Be Happier on Low Days By Dressing Up

This is a writing sample from Scripted writer Betsy Stanton

*While clothes don't make the man or woman, they definitely can be a factor in your confidence and outlook on any given day. * Everyone has days where the sun doesn't seem to shine as brightly and small disappointments feel much bigger. If you're able to stop and recognize a particularly tough day when it begins, you may be able to improve your outlook by choosing the right clothing.

Recognize When Your Mood Needs Lifting

Usually, that sense of dullness isn't the outcome of any major catastrophe; instead, it floods over us when a few minor problems trigger a chain reaction of emotion. Sometimes sadness or the inability to manage stress can be a direct result of sleep deprivation, according to recent research. If you know you're starting the day with a sleep deficit, or if the world just seems thorny and problematic from the minute you open your eyes, you can switch to a new emotional channel by conscious "mood dressing."

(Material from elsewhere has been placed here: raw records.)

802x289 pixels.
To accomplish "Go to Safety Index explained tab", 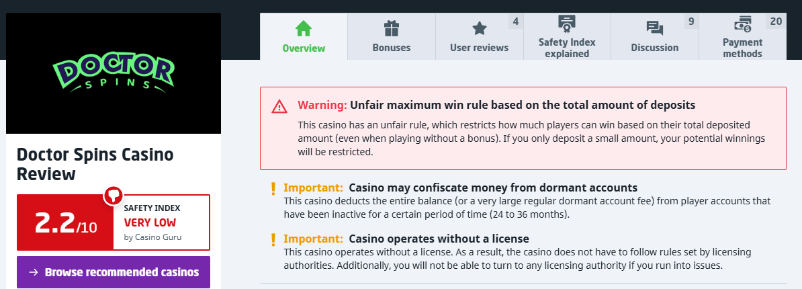I will pyautogui.click(x=567, y=48).
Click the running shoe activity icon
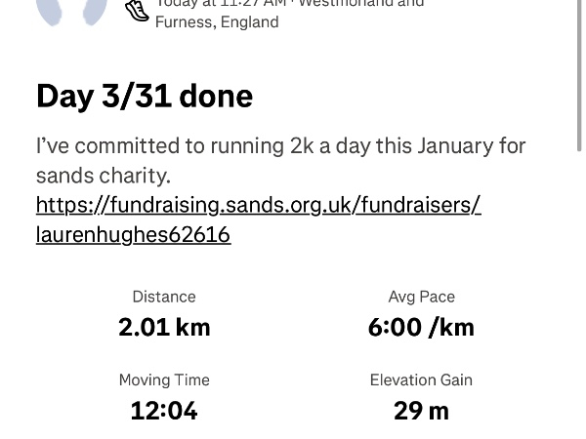The height and width of the screenshot is (439, 586). (x=138, y=10)
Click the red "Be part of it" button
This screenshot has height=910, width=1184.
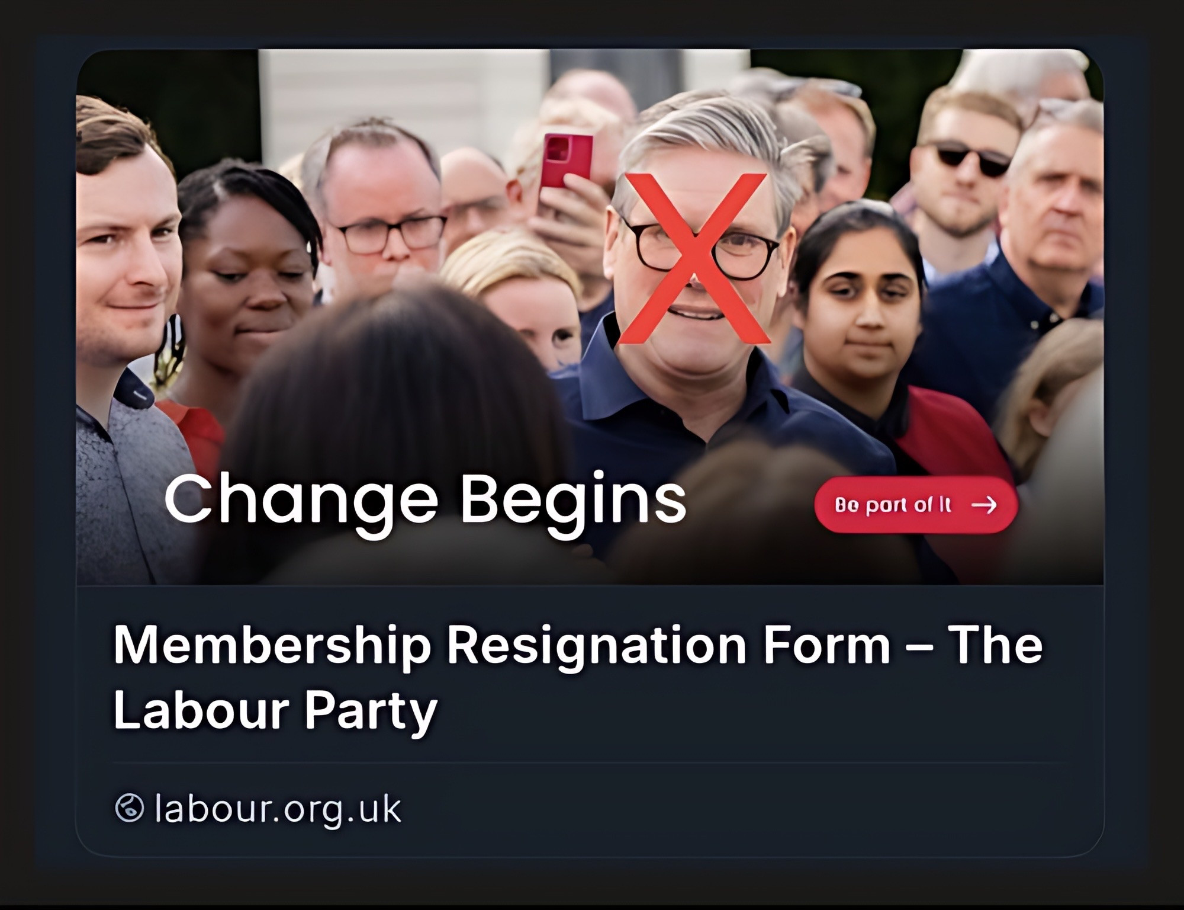pyautogui.click(x=916, y=505)
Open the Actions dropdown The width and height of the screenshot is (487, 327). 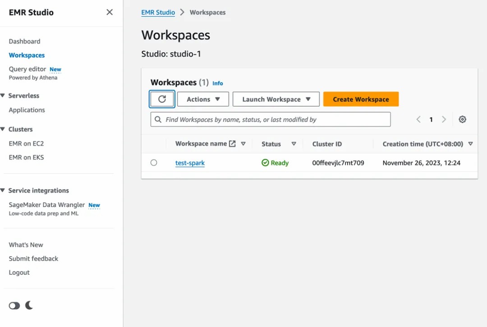[203, 99]
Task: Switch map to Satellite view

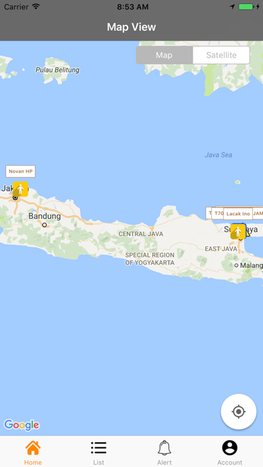Action: [221, 55]
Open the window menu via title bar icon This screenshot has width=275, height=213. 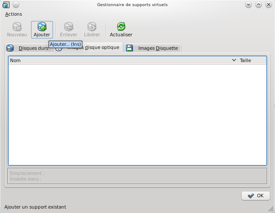click(x=6, y=5)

What We Wear Affects our Self-Perception

Research at University of Queensland in Australia finds that women attach emotion to clothing. If you were wearing a certain outfit when you got fired or your partner broke up with you, you'll probably find reasons not to wear it again. Conversely, if you had certain clothes on when you achieved something important or received personal recognition, you'll attach the positive emotions to those garments. Psychologists at University of Hertfordshire found that 96% of women "believed that what they wear affects how confident they feel." The researchers suggest that when you feel low-energy or sad, it's helpful to dress in clothing that you associate with happiness.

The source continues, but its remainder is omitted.